“Erkek erkeğe muhabbet” etmenin ne kadar ihtiyaç olduğunu tartışır durur erkekler… Kadınlar anlamaz çünkü onları… “Çıt kırıldım”dır kadın, şiddetle ilgili anlatımlara gelemez. “Kıskanç”tır, başka kadınlarla ilgili yorumlarını kaldıramaz erkeğin. Her şeye itiraz eder ve şöyle karşılıklı bir-iki kadeh içemezsin, ki sonrasında ağzının tadıyla bir başka masadaki erkekle kavga-dövüş işlerine hiç giremezsin. Erkek erkeğe muhabbetin anlamı bundan en fazla bir-iki adım öteye gider ki onlar da tüm bunların “inceltilmiş” hallerinden başka bir şey değildir. Ve de olsa olsa erkek olmanın tadına daha fazla varmanın ve “erkekleşmenin” bir adımı olarak görülebilir.
Peki kadın kadına olmak denildiğinde ne gelir akla?
Bununla ilgili akla ilk gelen erkekleri ve “öteki” kadınları çekiştiren muhabbetler oluyor. Toplumda genel olarak ortaya konulan algı bu… Çünkü zaten kadın “kötü”dür, biraraya gelen kadınlar daha “kötü”dür. Bir kadın başka bir kadını çekemez, biraraya gelen kadınlar da başka kadınları çekemez! Kadınlar biraraya geldikçe daha da “kadınlaşırlar” ve işte bu en “kötüsüdür”!

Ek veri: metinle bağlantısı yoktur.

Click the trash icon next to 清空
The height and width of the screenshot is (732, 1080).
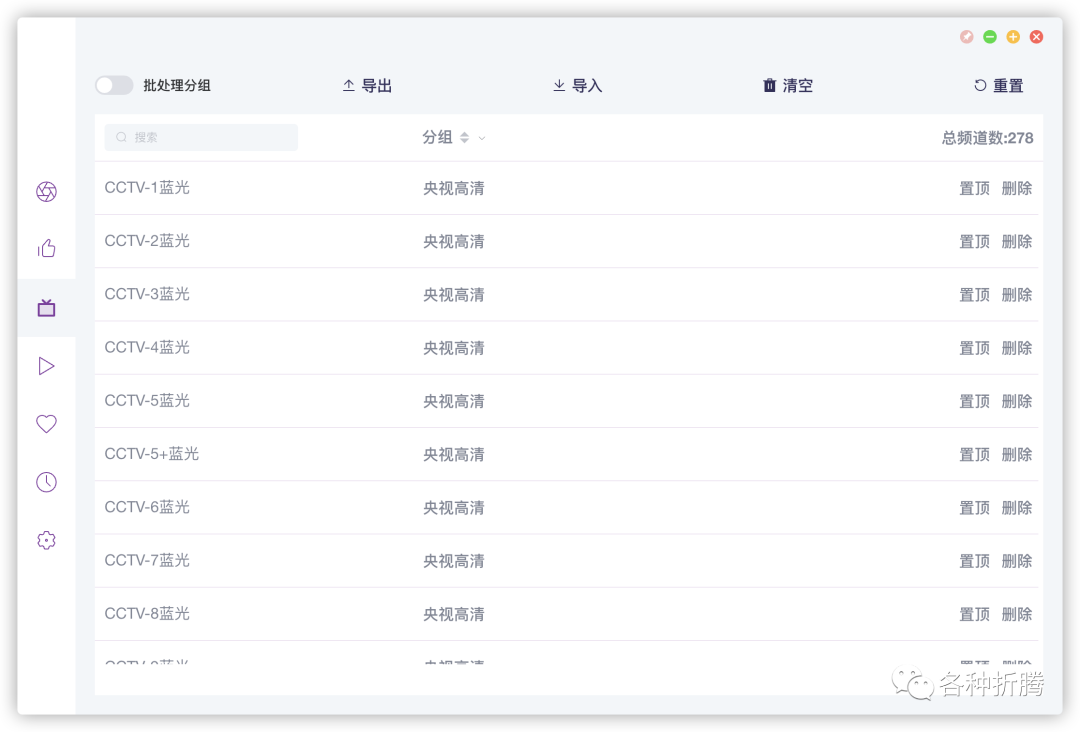click(769, 85)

Hepimiz içimizde, erkek egemen ve kadın kimliğinden nefret eden bu toplumun bu algısından birer parça besleriz. Kimi zaman en gizli yerimizde ve zamanı geldiğinde ortaya çıkmak için bekler bu kadın düşmanı algı, kimi zaman daha açıktan sahibizdir buna… Her nedense hepimizin en yakın ve en anlaşabildiği arkadaşı hep erkekler olmuştur. Daha doğrusu bize hep öyle gelmiştir. Çünkü bir kadının içerisindeki o “karmaşık”, “dolambaçlı”, “zor” ve kimi zaman “anlaşılmaz” yapıyı; yaratıcısı olmasına rağmen anlamakta zorluk çeken erkek ya da erkek egemen zihniyete iyiden iyiye teslim olmuş kadın ile kendimizle hesaplaşmadan, yüzleşmeden daha uzun süreli ilişkiler kurabiliriz.

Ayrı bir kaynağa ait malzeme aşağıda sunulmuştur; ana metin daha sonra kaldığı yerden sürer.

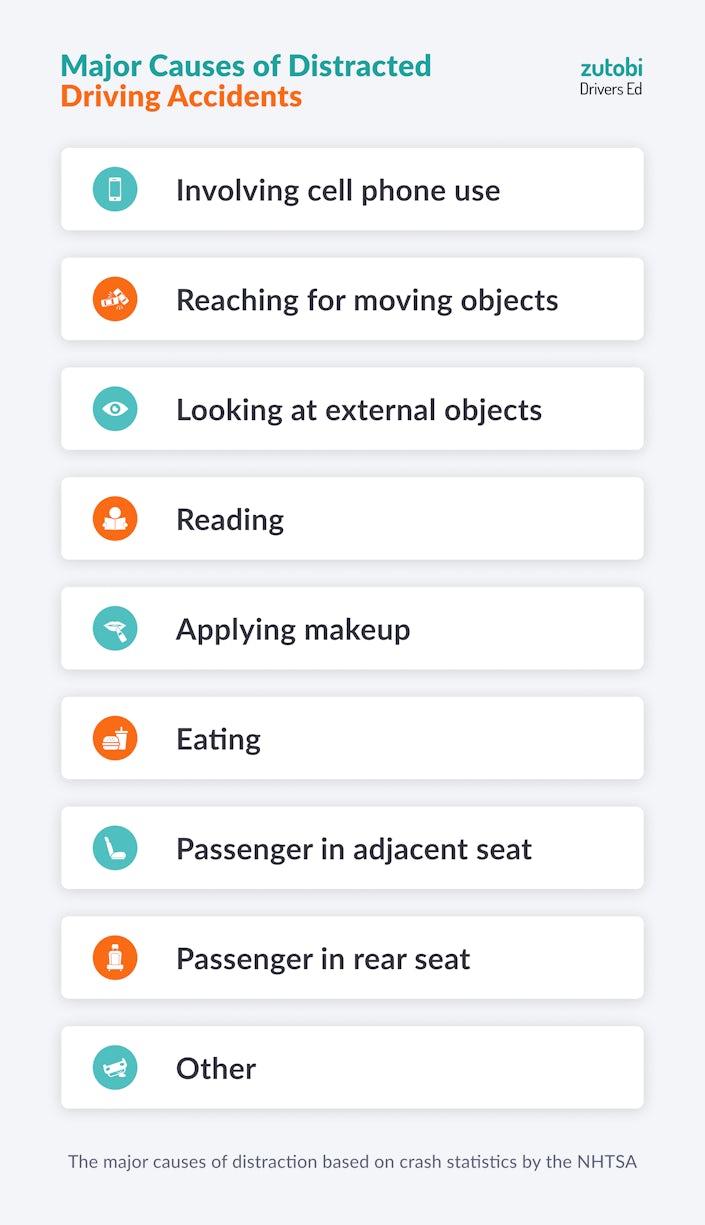Select "Reaching for moving objects" label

Ayrıca bizden daha güçlü birinin kanatları altında olmanın o dayanılmaz “hafifliği”, ayakta durmanın zor ve katı kurallarına üstün gelir. Kendimizi bizim yerimize düşünebilecek, bizim yerimize karar verebilecek bir erk mekanizmasına dayadığımızdaki o rahatlık karşısında; kendi ayakları üstüne dikilip, sistemin önüne yığdığı sorunlar silsilesi ile yüz yüze durma ve sorunları çözme zorunluluğunu seçecek ve acı çekerek güçlenecek değiliz herhalde!

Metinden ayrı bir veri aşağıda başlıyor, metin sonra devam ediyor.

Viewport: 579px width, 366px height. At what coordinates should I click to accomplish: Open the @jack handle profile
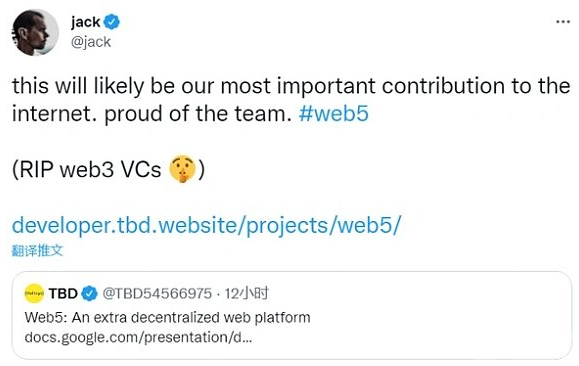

Oysa “kadın kadının kurdudur” ve bu yüzden de hep birbirlerinin “dolambaçlı” yollarını çözmeye çalışırlar. Ancak birbirinin dolambaçları ile karşılaşan kadınlar, kendileri ile yüz yüze geldiklerinde inanılmaz bir paniğe kapılır ve kaçış yolları ararlar. Bunun bir yolu, karşıdaki kadının dolambaçlarını daha da karmaşıklaştırarak oradan kaçmakken; diğer yolu da kendini kapatıp karşıdaki kadını dolambaçları ile acımasızca yüzleştirerek, ürkütmektir. Erkek egemenliği aracılığıyla öğütülen kadın kimliğimiz güdükleştirilerek eve kapatılan, kısıtlanan, her yaptığı/yapacağı birilerinin dudak arasından belirlenen kadınlar haline geldiğimizden bu yana; yani binlerce yıldır; bu yöntemlerin adeta “kurdu” olup çıktık.
“Rahat”lıktan vakit kaybetmeden kaçın!
Peki bu illetten nasıl kurtulacağız? Birbirimizin “kurdu” olmaktan ve birbirimize “kurt” muamelesi yapmaktan ne zaman ve nasıl vazgeçeceğiz? Ancak ve ancak bağımsızlığını ve kimliğini satma ya da tamamen yok etme gibi çok büyük bir bedel karşılığında alınabilen güçlünün kanatları altındaki o “sıcak, rahat koruma”ya nasıl sırtımızı dönecek, bu “rahatlığı” elimizin tersiyle iteceğiz?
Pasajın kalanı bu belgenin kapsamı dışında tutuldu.